Mais malgré ces qualités, je ne suis jamais réellement parvenue à m’investir dans leur histoire. J’ai lu ce roman sur plusieurs jours, avec beaucoup d’interruptions. Le manque de temps y est certainement pour quelque chose, tout comme le petit reading slump que je traverse toujours, mais je pense surtout que je ne prenais pas autant de plaisir à retrouver cette histoire que je l’espérais.

Je n’ai jamais ressenti cette envie irrésistible de tourner les pages. J’ai passé quelques moments agréables, certains passages m’ont fait sourire, mais dans l’ensemble, cette lecture ne m’a pas procuré le même enthousiasme que le premier tome.

Ce qui m’a surtout manqué, ce sont les interactions entre les personnages. Je ne suis jamais vraiment parvenue à m’attacher à Connor ni à comprendre ce qui poussait Brenna à tomber amoureuse de lui. Dans The Bride, j’avais adoré la dynamique entre Jamie et Alec : leurs échanges étaient drôles, vivants et pleins de personnalité. On avait envie de les voir évoluer ensemble et de les encourager.

Ici, j’ai trouvé Connor particulièrement fermé. Son côté bourru ne m’a pas dérangée en soi, mais ses échanges avec Brenna m’ont souvent semblé un peu plats. Il m’a manqué ces chamailleries, cette complicité et cette alchimie qui donnent envie de s’investir émotionnellement dans une romance. À plusieurs reprises, j’ai même eu l’impression que Brenna portait à elle seule la relation, tandis que Connor restait assez passif. « Observer » ses réactions revenait parfois à contempler un mur blanc…

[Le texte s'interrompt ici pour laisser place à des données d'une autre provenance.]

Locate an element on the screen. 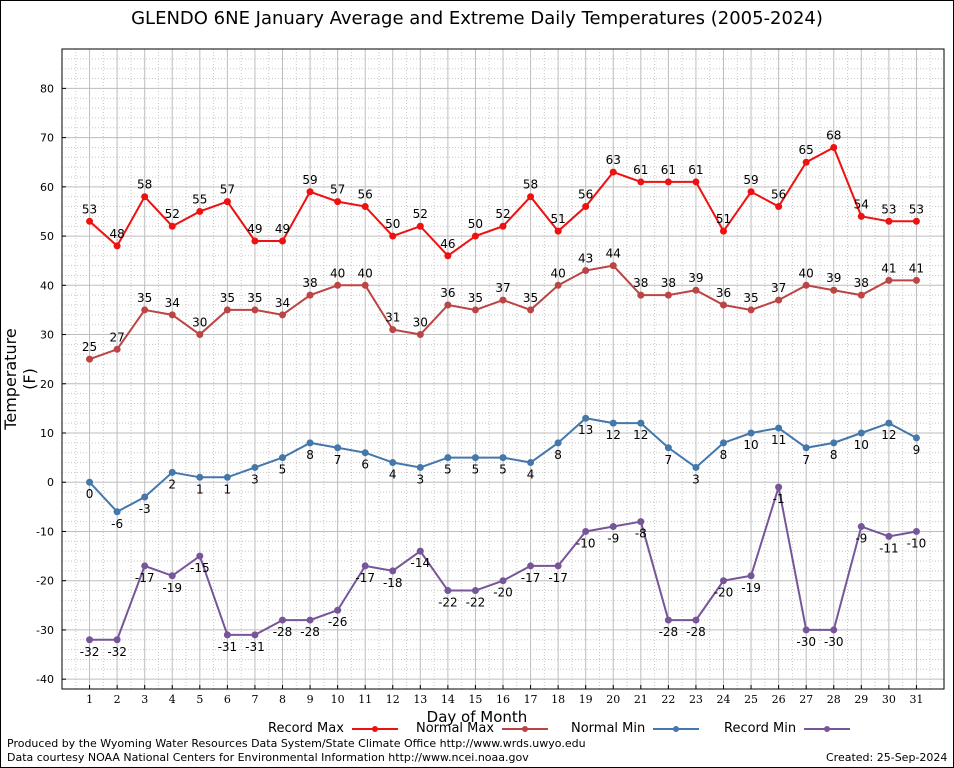 The height and width of the screenshot is (768, 954). x-tick-label: 23 is located at coordinates (696, 700).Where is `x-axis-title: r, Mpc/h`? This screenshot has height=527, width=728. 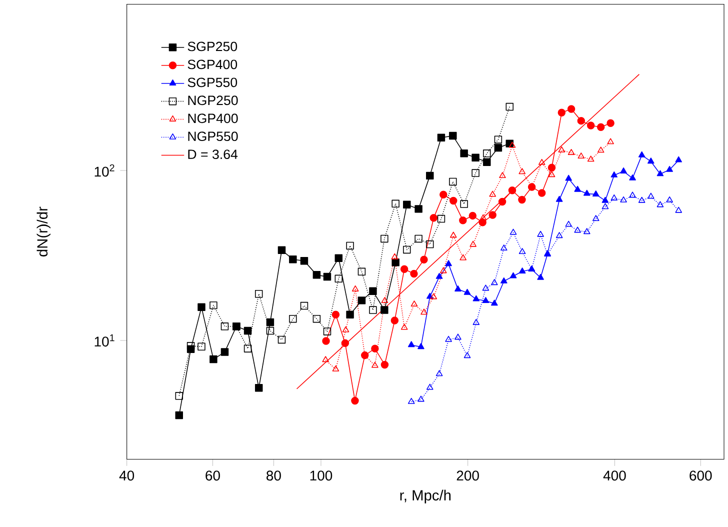 x-axis-title: r, Mpc/h is located at coordinates (426, 497).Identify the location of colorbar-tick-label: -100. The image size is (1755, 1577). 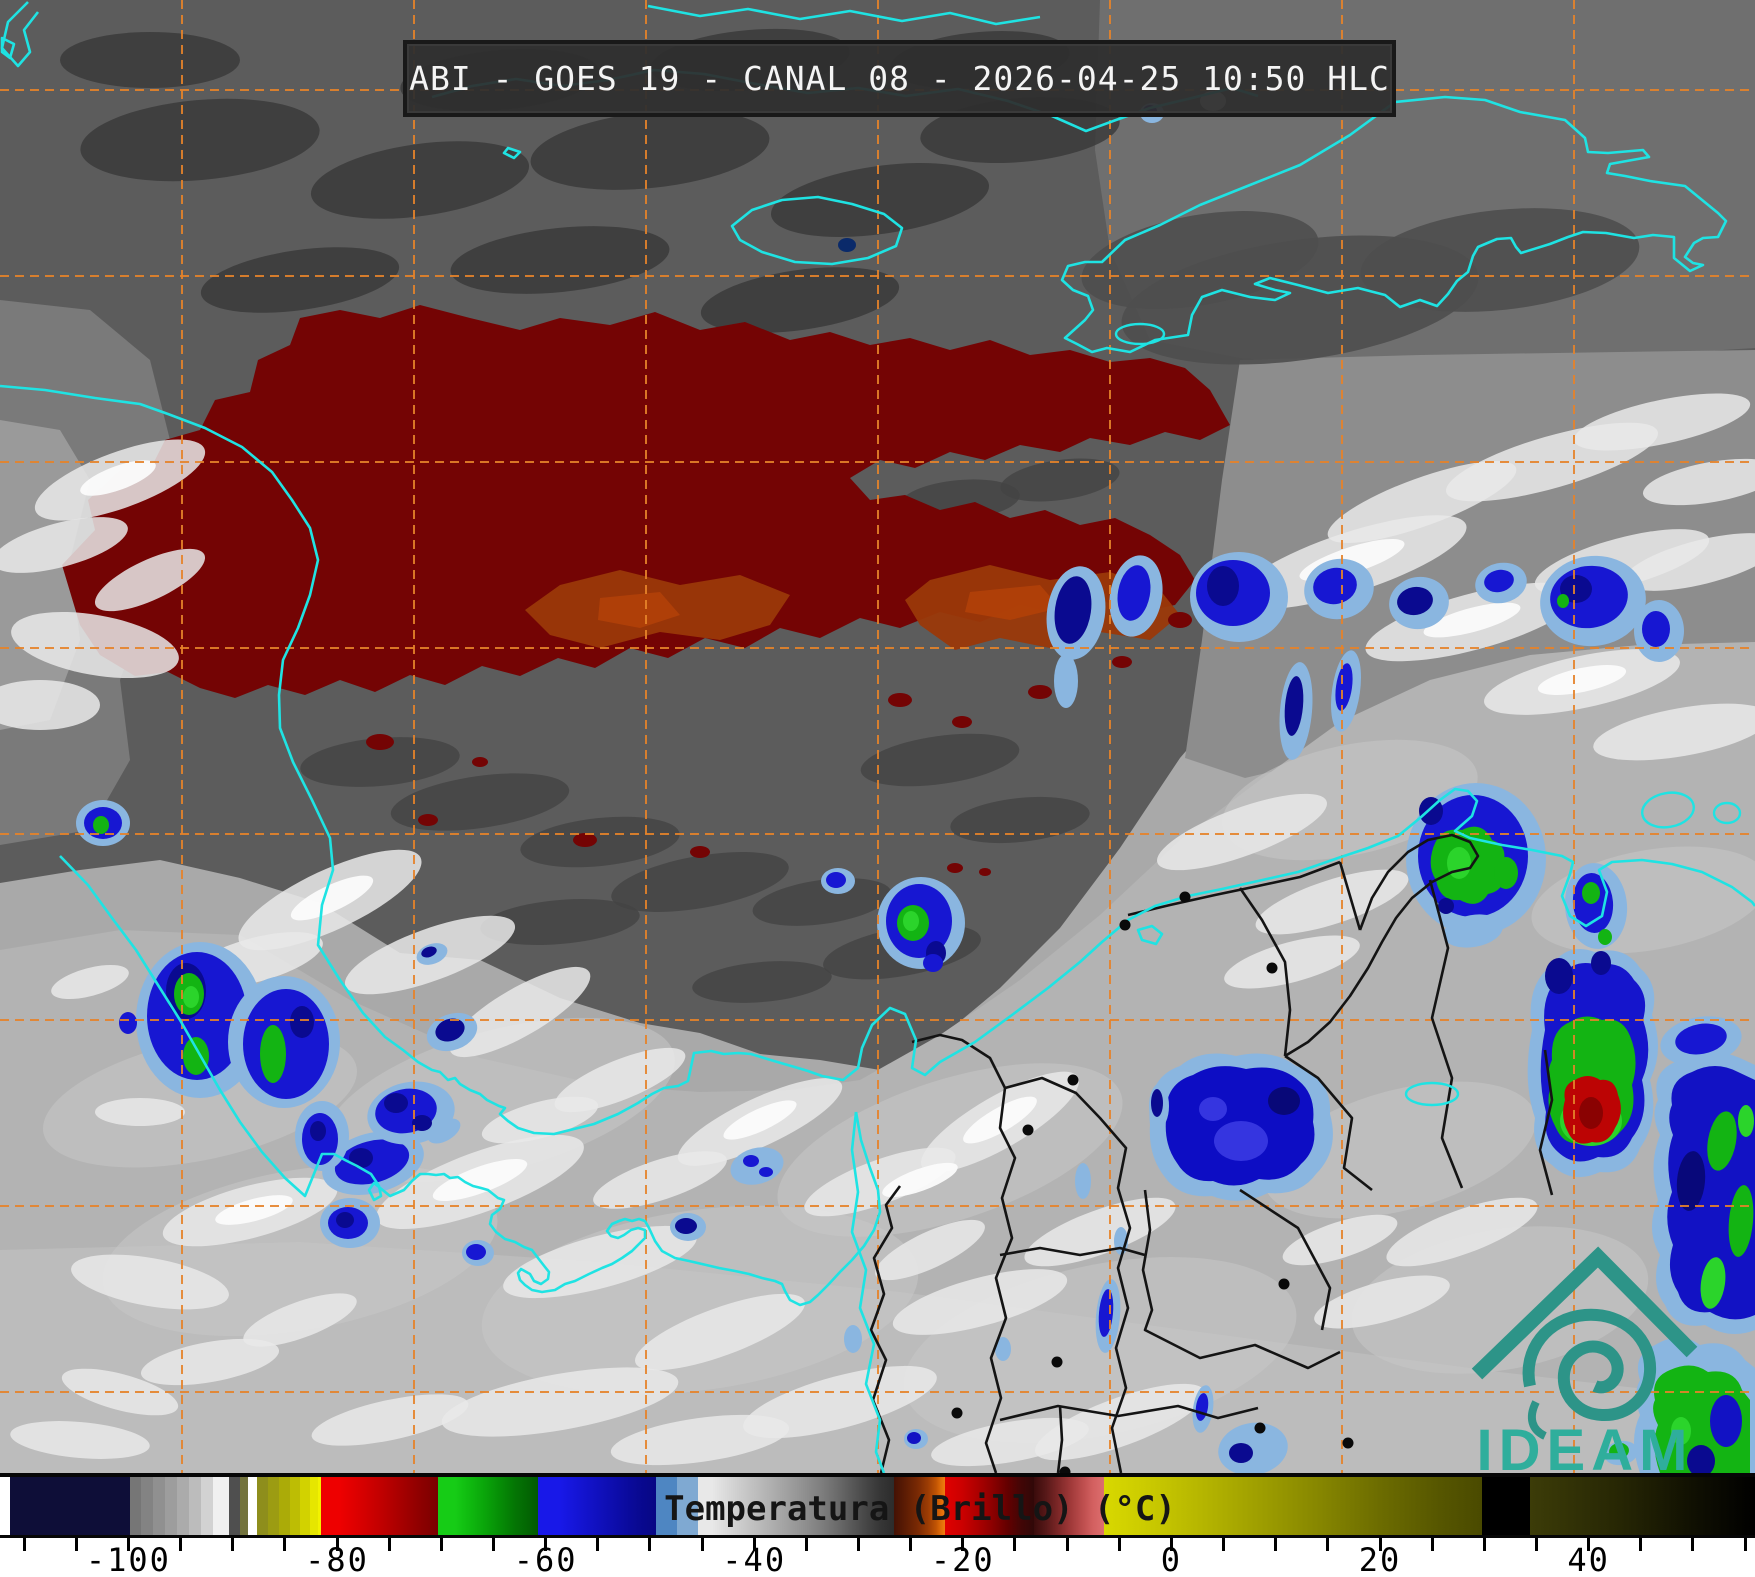
(128, 1559).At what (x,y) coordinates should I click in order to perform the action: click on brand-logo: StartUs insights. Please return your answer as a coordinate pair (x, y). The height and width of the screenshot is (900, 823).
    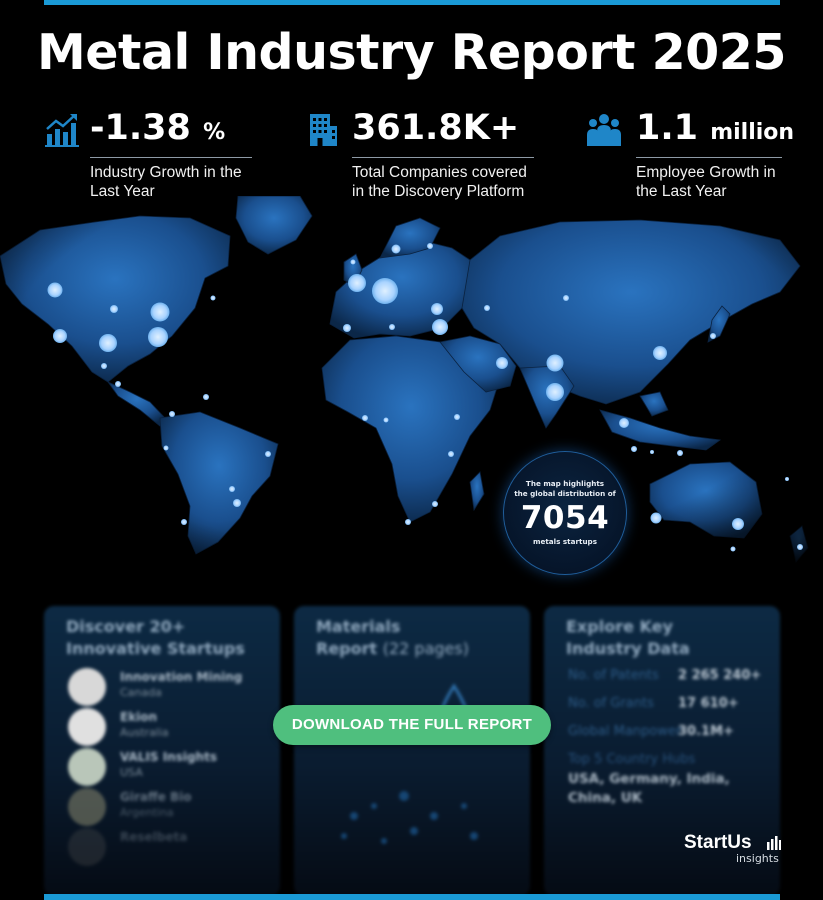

J’ai beaucoup aimé les rares apparitions d’Alec. Chaque fois qu’il intervenait, je retrouvais l’humour et le charme qui m’avaient tant plu dans le premier tome. Pour être honnête, il a été le véritable MVP de ce roman à mes yeux, et je n’aurais pas été contre quelques scènes supplémentaires avec lui, même si ce n’était évidemment plus son histoire.

J’ai également eu l’impression que ce deuxième tome reprenait beaucoup d’éléments du premier. Connor m’a parfois donné l’impression d’être une sorte d’Alec 2.0, mais sans son humour et son charisme, tandis que Brenna m’a rappelé Jamie dans son côté solaire et apprécié de tous. Sauf que là où Jamie possédait une personnalité très marquée et un rôle bien défini, j’ai eu plus de mal à comprendre ce qui faisait que tous les personnages masculins semblaient tomber sous le charme de Brenna presque instantanément. Cela dit, pour être honnête, cet aspect m’avait déjà un peu agacée dans le premier tome.

Je suis peut-être un peu sévère, car Brenna reste une héroïne sympathique et je ne l’ai jamais trouvée agaçante. Au contraire, c’est souvent elle qui apportait de la vie aux interactions et faisait avancer la relation.

Au final, même si cette lecture n’a pas été à la hauteur de mes attentes, je pense qu’elle pourra tout à fait séduire les amateurs de romances historiques avec des héroïnes lumineuses et attachantes, des héros farouches mais loyaux, et des romances enemies-to-lovers qui prennent leur temps.

Avez-vous déjà lu ce roman? Si oui, qu’en pensez-vous?